_TEXTO DE LECTURA_

++++++++++

Esa invitación no es inocente: es una trampa cuidadosamente construida. Cada vez que el imperialismo habla de paz, lo hace para consolidar su dominio. Cada vez que el poder sionista promete estabilidad, lo hace sobre la sangre y las ruinas del pueblo palestino.

La historia del conflicto palestino-israelí está plagada de planes, acuerdos y resoluciones que, lejos de buscar una solución justa, han servido para legitimar la ocupación y perpetuar la subordinación colonial de Palestina. Desde Oslo hasta Camp David, pasando por la farsa de Annapolis, el resultado ha sido siempre el mismo: más colonias, más muros, más represión.

El denominado Acuerdo del Siglo, impulsado por Donald Trump en alianza con el gobierno israelí, no constituye una excepción, sino la culminación lógica. Bajo una retórica de “progreso” y “oportunidad”, el plan representa la forma contemporánea del viejo proyecto colonial: dividir, someter y reconfigurar el territorio palestino según los intereses del capital y la geopolítica imperialista.

No se trata de un intento de mediación, sino de una imposición diseñada en los centros del poder occidental. Fue redactado en Washington, a puerta cerrada, bajo la tutela directa del lobby sionista y con la complicidad de regímenes árabes subordinados al bloque atlántico. En lugar de promover la autodeterminación, el plan niega la condición misma de sujeto político al pueblo palestino. No reconoce su soberanía, ni su derecho al retorno, ni siquiera su identidad colectiva. Palestina aparece en él como un espacio a gestionar, un territorio despojado de historia, cultura y voluntad.

La composición del plan revela con claridad su naturaleza colonial. En su elaboración participaron Estados Unidos, Israel, las monarquías del Golfo y, de forma significativa, Turquía. Este último actor, pese a su retórica pro-palestina, ha actuado como aliado funcional de la OTAN y cómplice de las maniobras que marginan a los legítimos representantes palestinos. El discurso de Erdogan, plagado de gestos simbólicos, sirve de coartada para mantener su inserción en el bloque occidental. Así, lo que se presenta como un acuerdo regional es en realidad un directorio imperial que decide el futuro de un pueblo sin siquiera consultarlo.

++++++++++

_MATERIAL RECOPILADO_

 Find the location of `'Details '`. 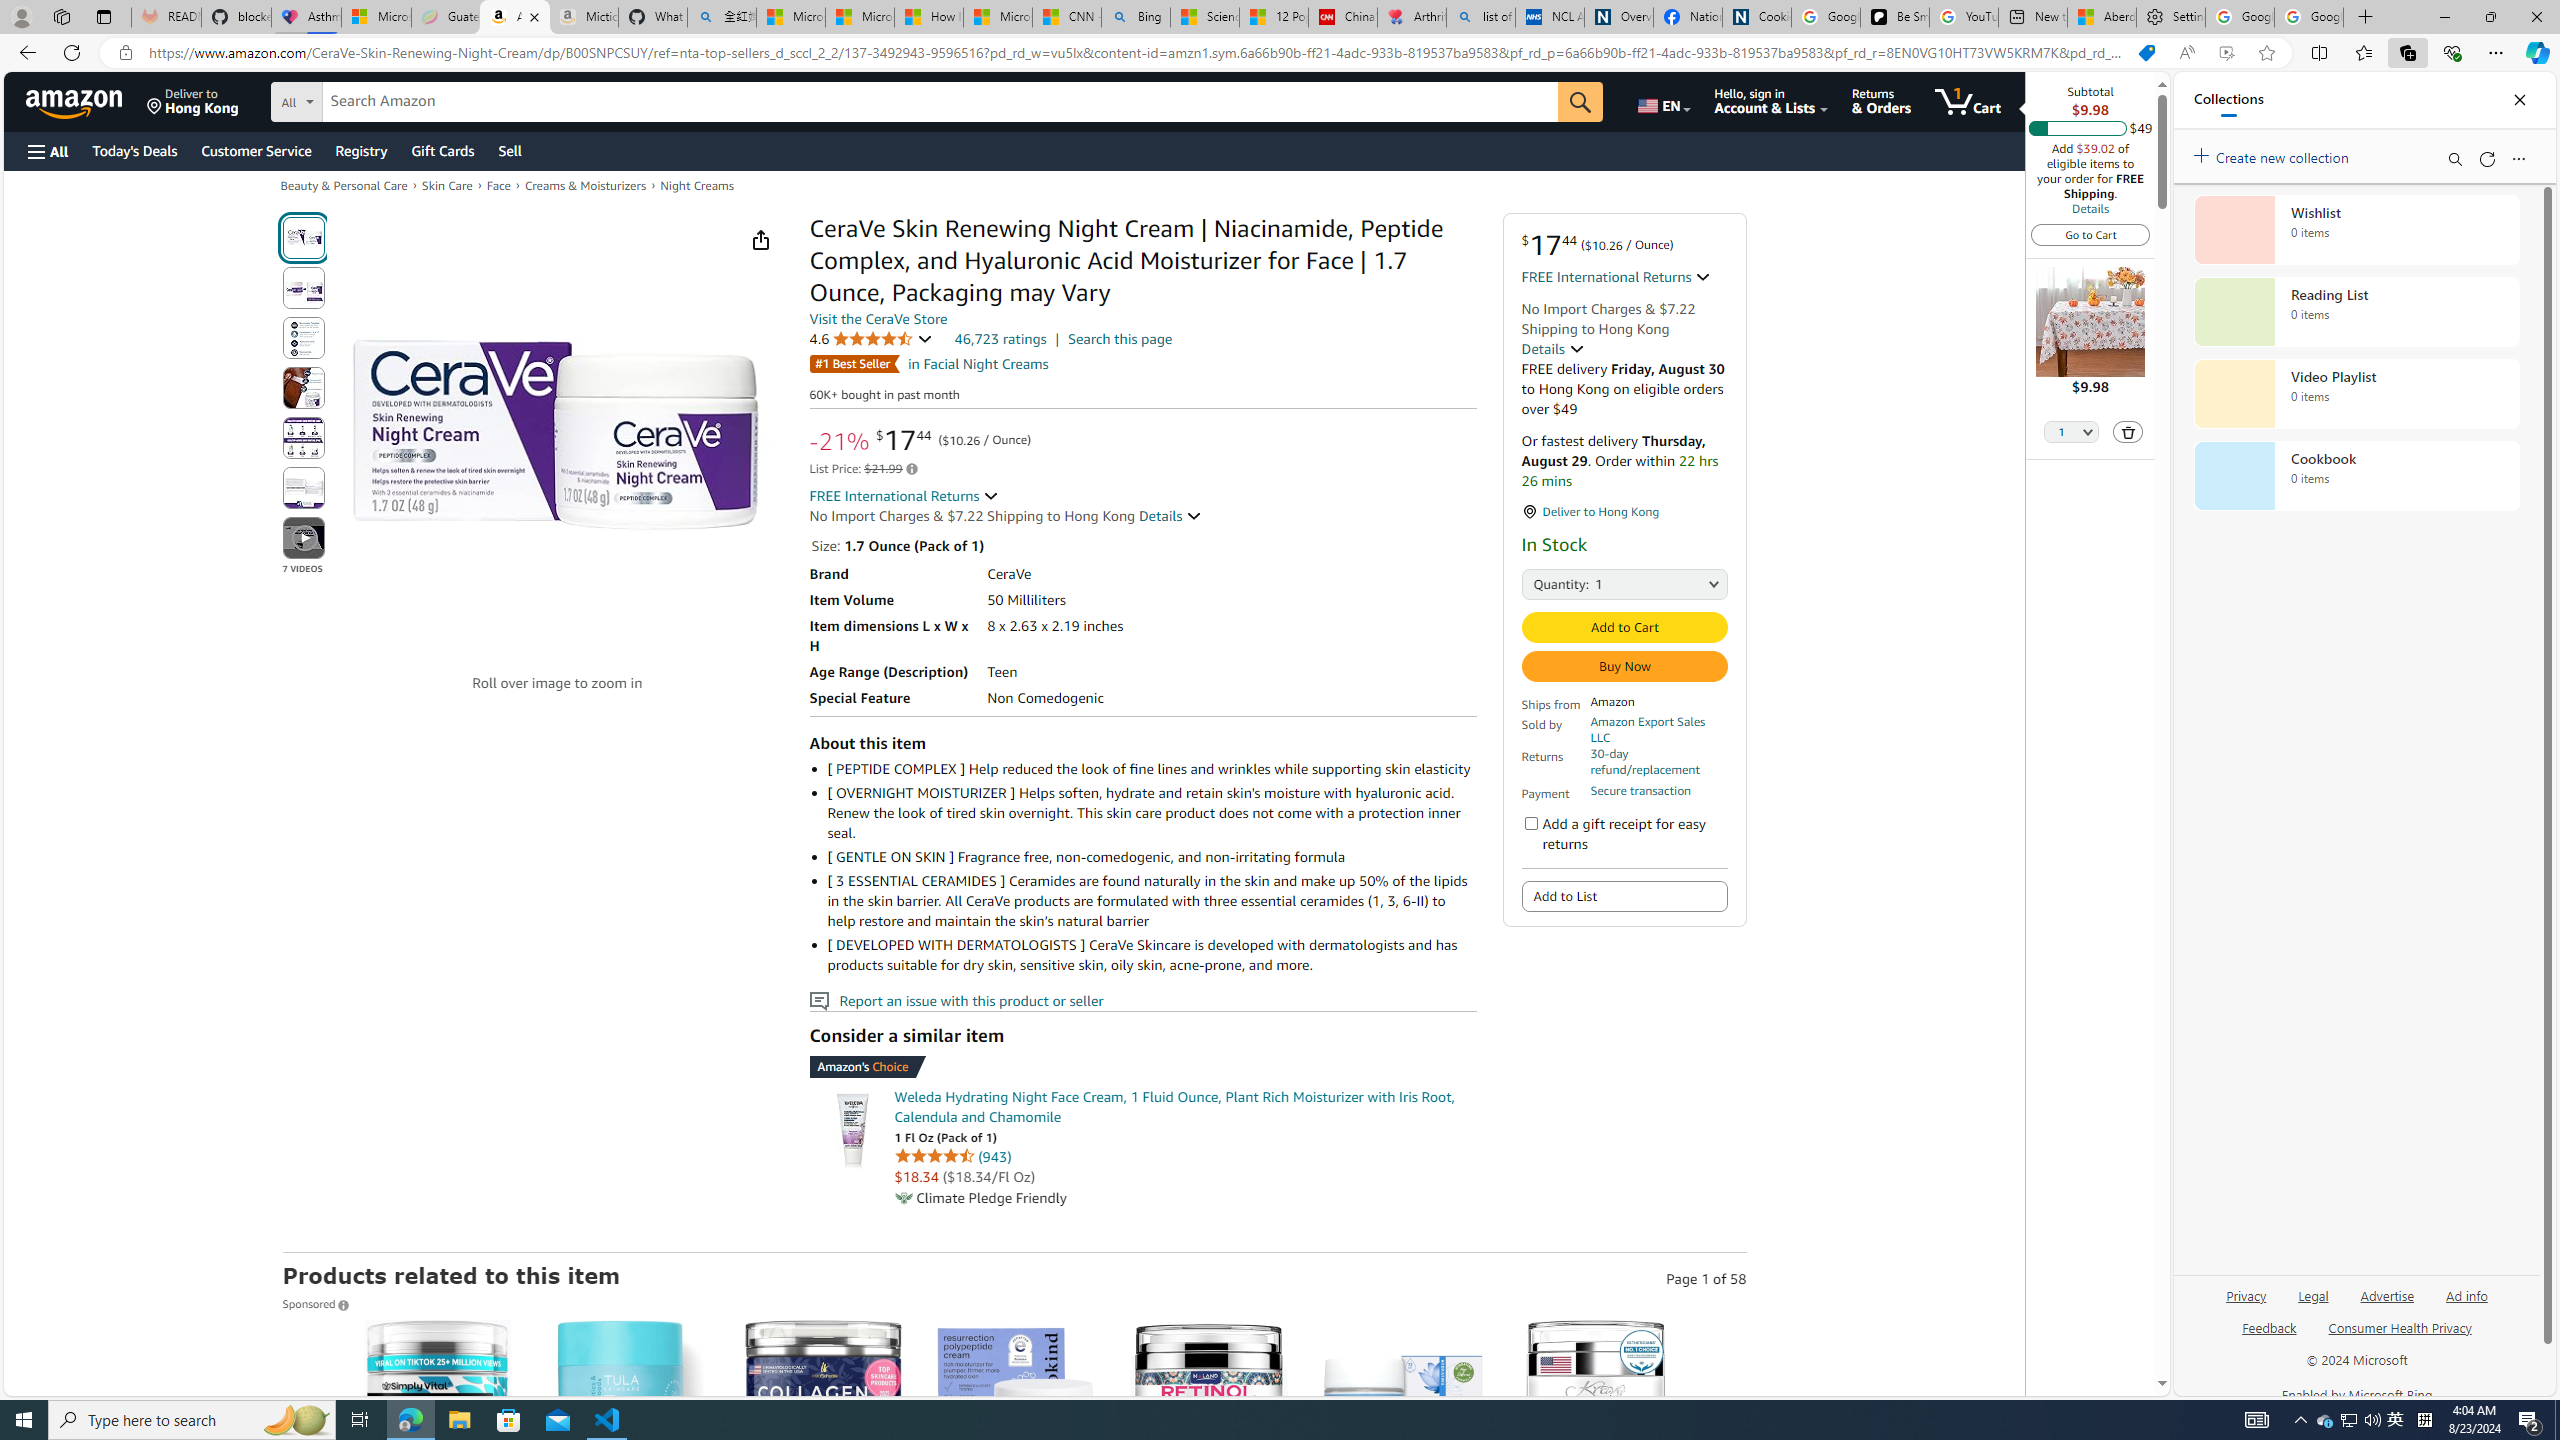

++++++++++

_ENUNCIADO 1_
Enumere los actores que, según el texto sobre el Acuerdo del Siglo, participaron en la elaboración del plan.
_ENUNCIADO 2_
Según el texto sobre el Acuerdo del Siglo, ¿en qué ciudad se redactó el plan?
_ENUNCIADO 3_
Prosiga el texto sobre el Acuerdo del Siglo a partir de su última oración.

_RESPUESTA ESPERADA 1_
Estados Unidos, Israel, las monarquías del Golfo y Turquía.

_RESPUESTA ESPERADA 2_
En Washington.

_RESPUESTA ESPERADA 3_
La exclusión de la Autoridad Nacional Palestina —con todas sus limitaciones— y la demonización de Hamas y la Yihad Islámica confirman que el objetivo del plan no es la paz, sino la rendición. No hay negociación posible cuando se excluye a quienes encarnan la resistencia real, política y militar. La fórmula es simple: al enemigo que no pueden destruir militarmente, intentan desarmarlo políticamente, imponiéndole una “paz” que equivale a su desaparición.

El contenido del plan es una radiografía de esa lógica. Israel obtiene la anexión de facto de los asentamientos ilegales en Cisjordania y del valle del Jordán, consolidando un dominio territorial irreversible. Jerusalén —histórico corazón espiritual y político de Palestina— es reconocida como capital “indivisa” del Estado israelí. A cambio, se ofrece a los palestinos un territorio fragmentado, desmilitarizado y sin control sobre fronteras, espacio aéreo o recursos naturales. Ese pseudo-Estado no es más que una reserva colonial, un bantustán revestido de terminología diplomática. No se trata de independencia, sino de administración subordinada: una prisión con bandera propia.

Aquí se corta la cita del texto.